River paddlers reconvene during balloon festival

The Great Falls Paddling Society, a program of the Androscoggin Land Trust, is having its second “meeting” this weekend as part of the 18th annual Great Falls Balloon Festival.

Kayak and canoe enthusiasts are invited to get out their boats and meet other paddlers during hot air balloon launches, the last of which takes place at 5 p.m. today.

Paddlers will leave the Little Andy Park boat access on Second Street in Auburn at 4 p.m. today.

“Taking advantage of Lewiston-Auburn’s spectacular waterfront, lined with historic mill buildings and canals, just makes sense during the Great Falls Balloon Festival,” land trust Executive Director Jonathan LaBonte says. “Where else in New England can you paddle along an historic landscape and watch hot air balloons take flight overhead?”

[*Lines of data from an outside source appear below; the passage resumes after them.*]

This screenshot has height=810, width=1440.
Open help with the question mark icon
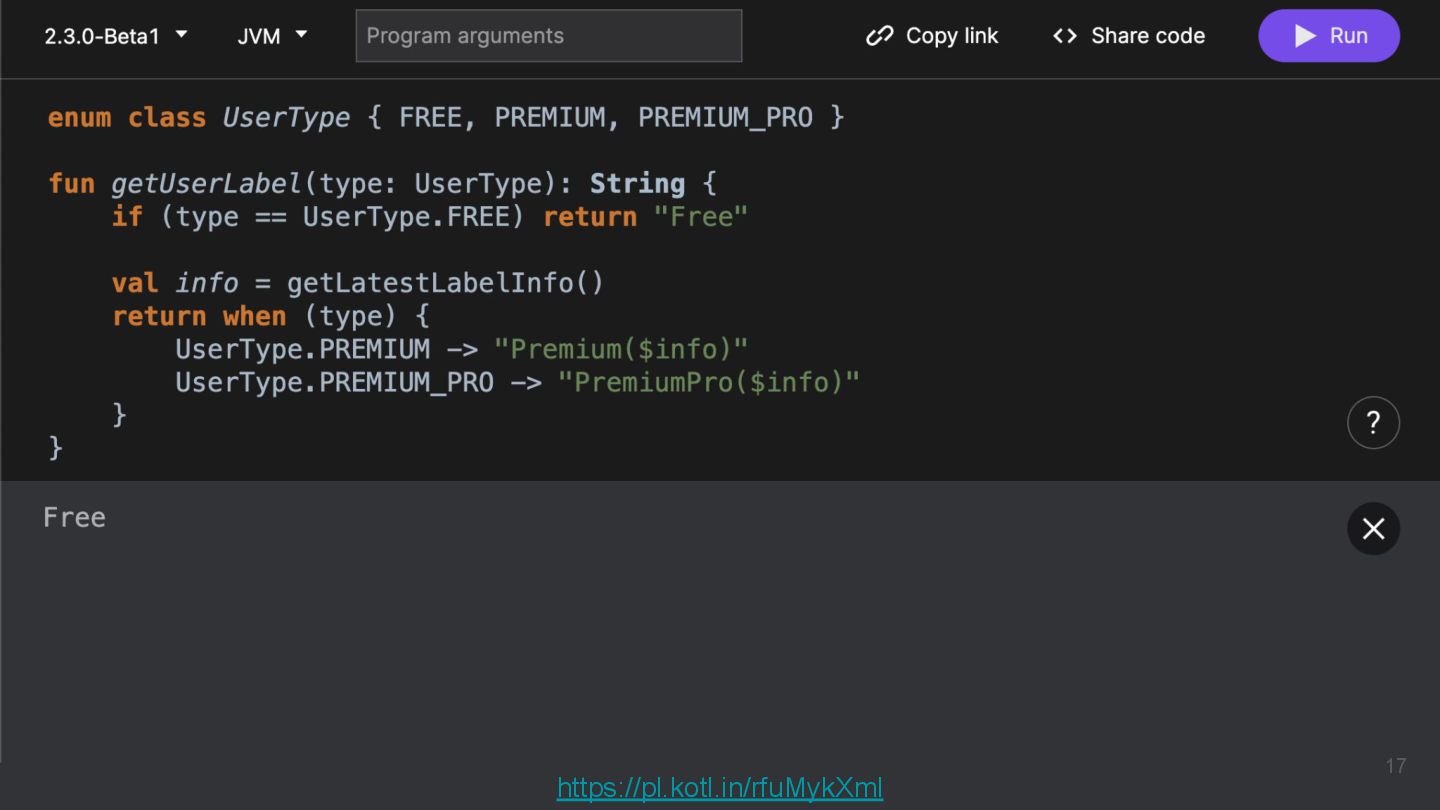1373,423
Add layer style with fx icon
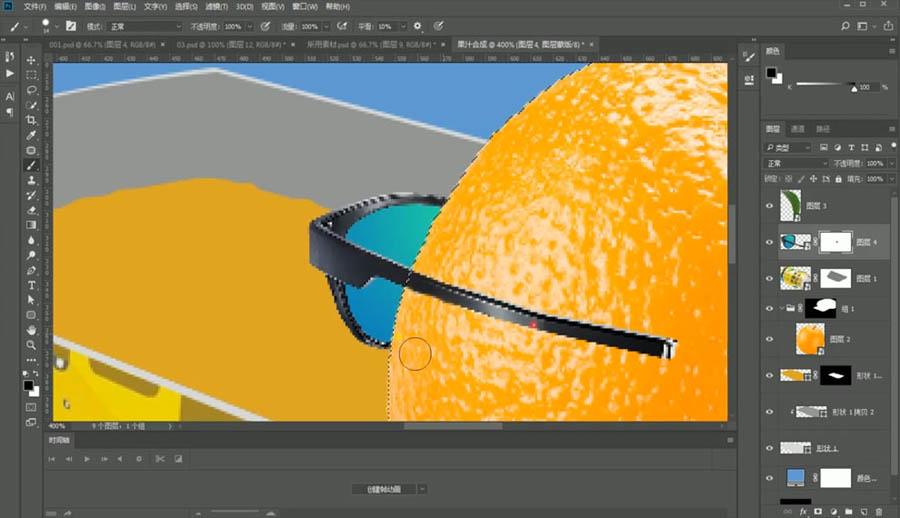Image resolution: width=900 pixels, height=518 pixels. tap(802, 510)
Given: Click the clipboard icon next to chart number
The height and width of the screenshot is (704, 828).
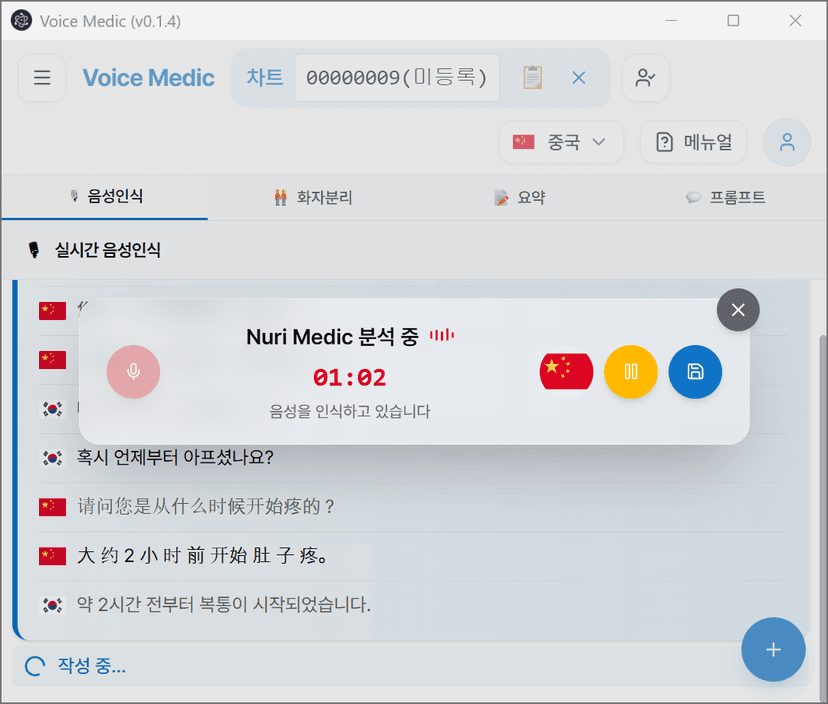Looking at the screenshot, I should (532, 77).
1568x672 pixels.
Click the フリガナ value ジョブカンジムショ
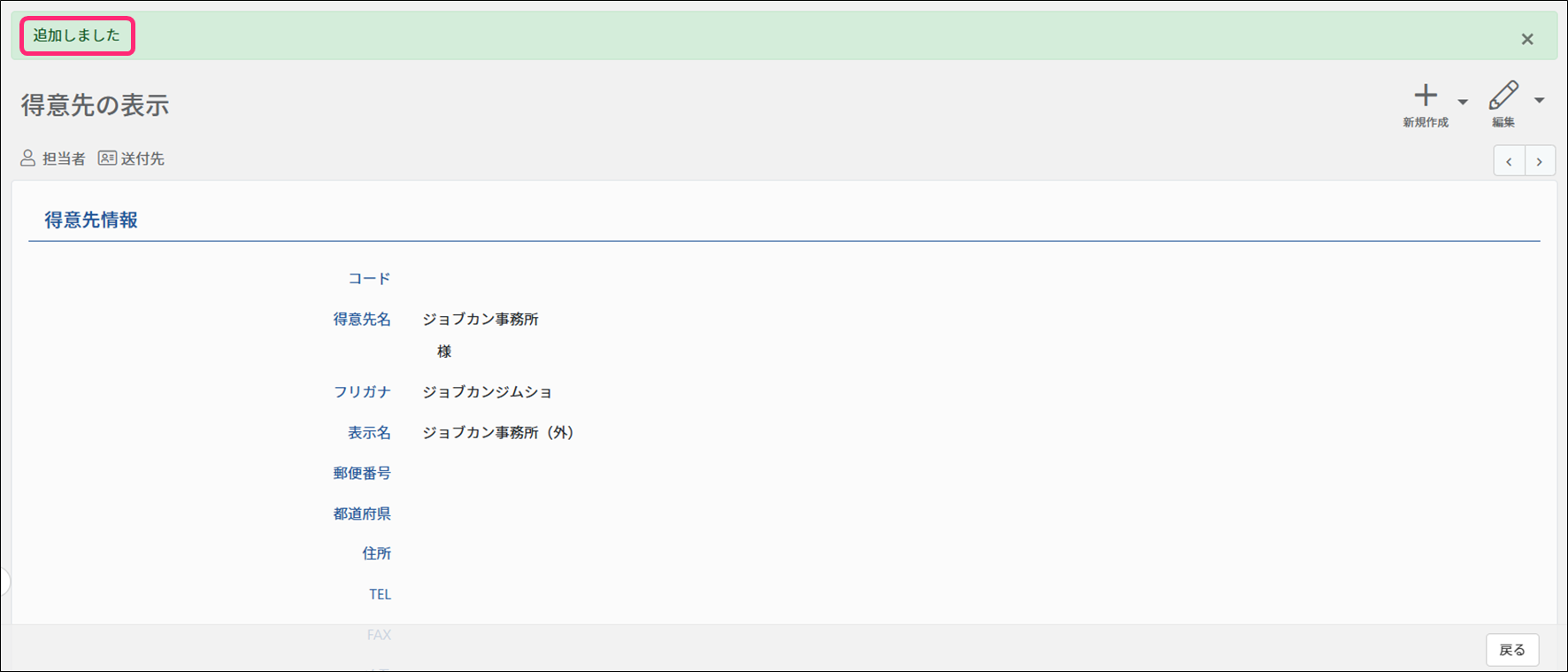tap(487, 391)
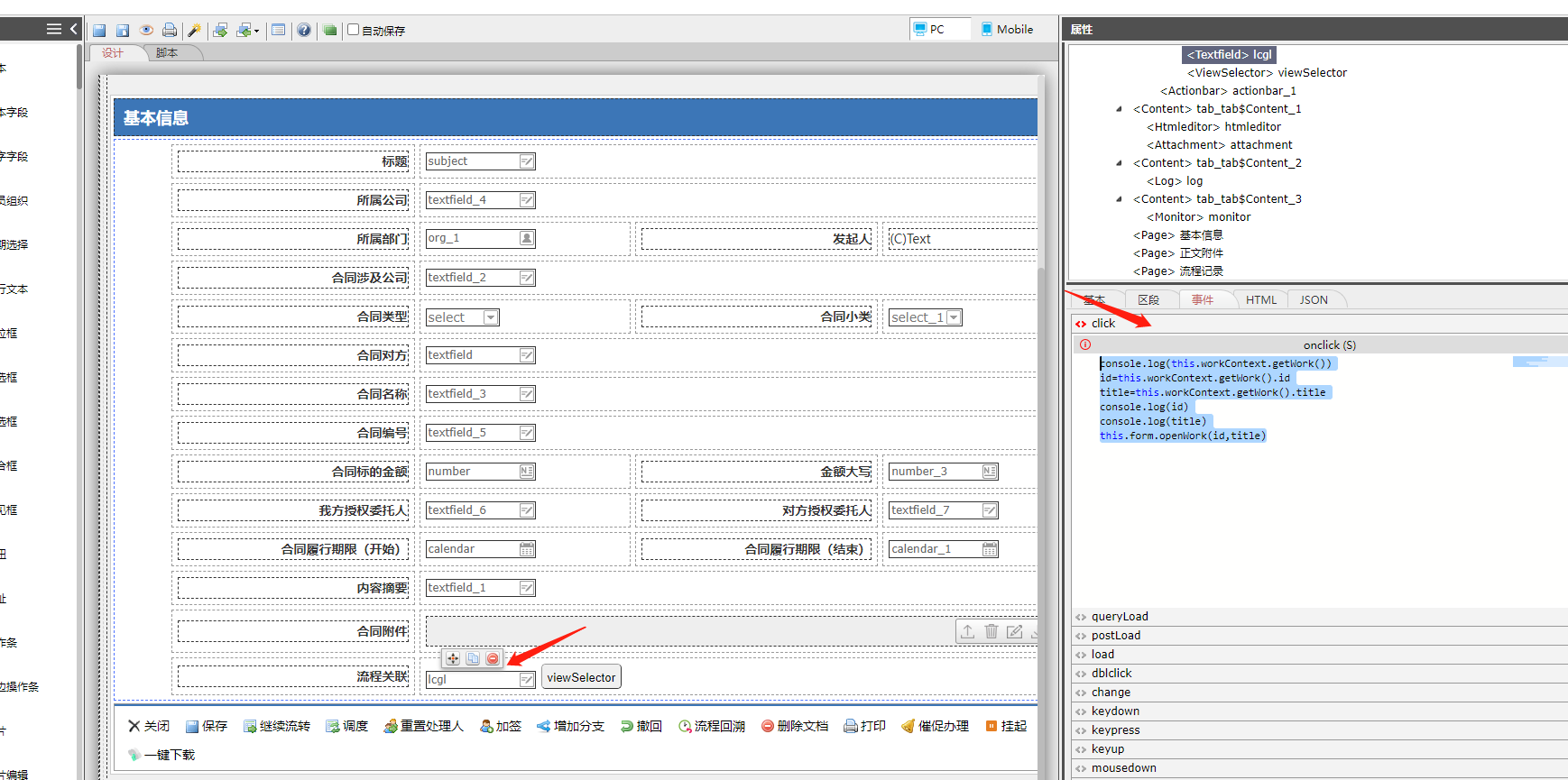Enable the 自动保存 checkbox
The image size is (1568, 780).
coord(354,30)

The event is informal, free and meant to provide a new way for local residents and visitors to get out on the Androscoggin River and connect with others.

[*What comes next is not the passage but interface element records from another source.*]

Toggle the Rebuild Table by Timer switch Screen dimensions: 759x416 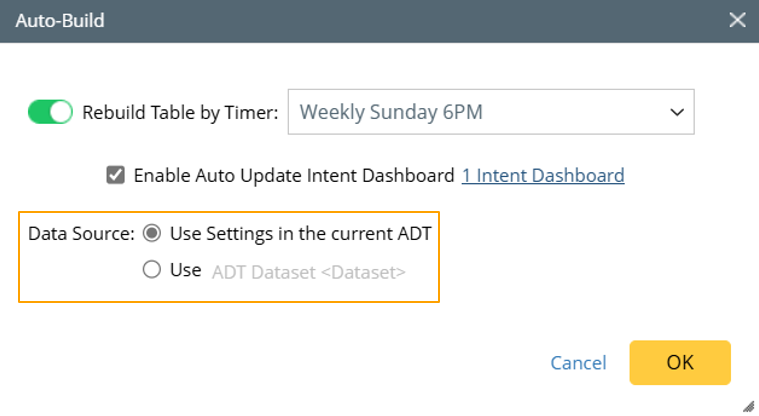point(50,112)
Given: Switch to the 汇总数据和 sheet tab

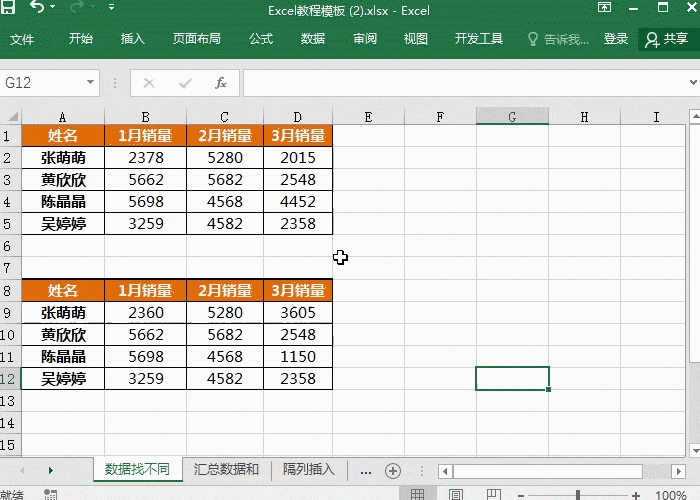Looking at the screenshot, I should click(227, 469).
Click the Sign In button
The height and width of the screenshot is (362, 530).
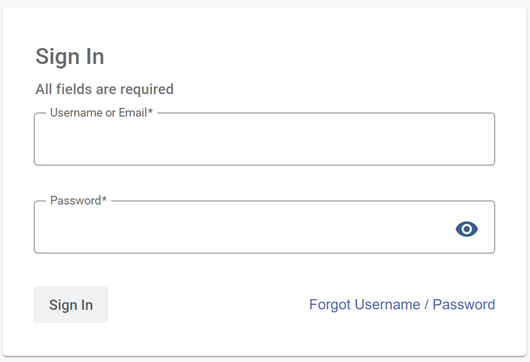coord(71,305)
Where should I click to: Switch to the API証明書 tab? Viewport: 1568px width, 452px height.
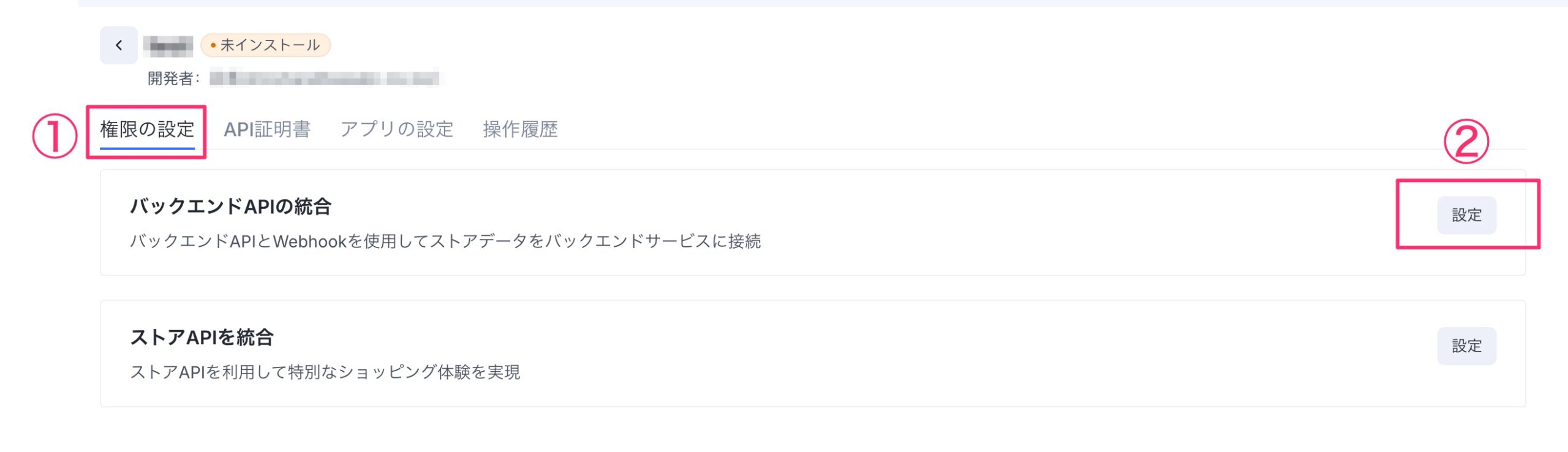click(267, 130)
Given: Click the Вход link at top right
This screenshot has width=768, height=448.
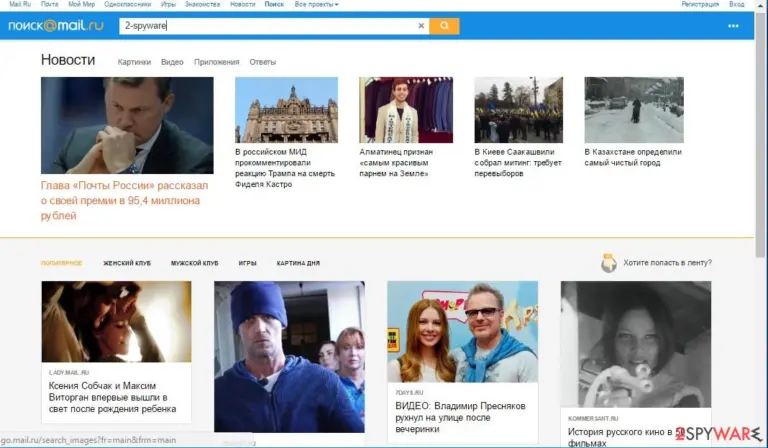Looking at the screenshot, I should tap(737, 4).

For more information, go online to www.androscogginlandtrust.org.


Androscoggin contests to support conserving river

The Upper Andro Two Fly Contest and Northeast Drift Boat Championship are scheduled for Sept. 17 and 18, in conjunction with Bethel’s annual Harvest Fest.

The competitions are the annual fundraisers for the Upper Andro Anglers Alliance, a nonprofit group dedicated to the conservation, protection, restoration and promotion of the natural fishing resource of the Upper Androscoggin River, its tributaries, watershed and environs. 

Contestants may use only two flies during the event, which starts at 6 a.m. on Saturday. Teams may launch from public launch sites at the New Hampshire border at Shelburne to Rumford Center. The contest concludes at 2 p.m.

The Two Fly contest will test the skills of anglers to fly fish for the most and the largest of the three trout species, brown, rainbow and brook found in the Upper Androscoggin River from the New Hampshire border to Rumford Center.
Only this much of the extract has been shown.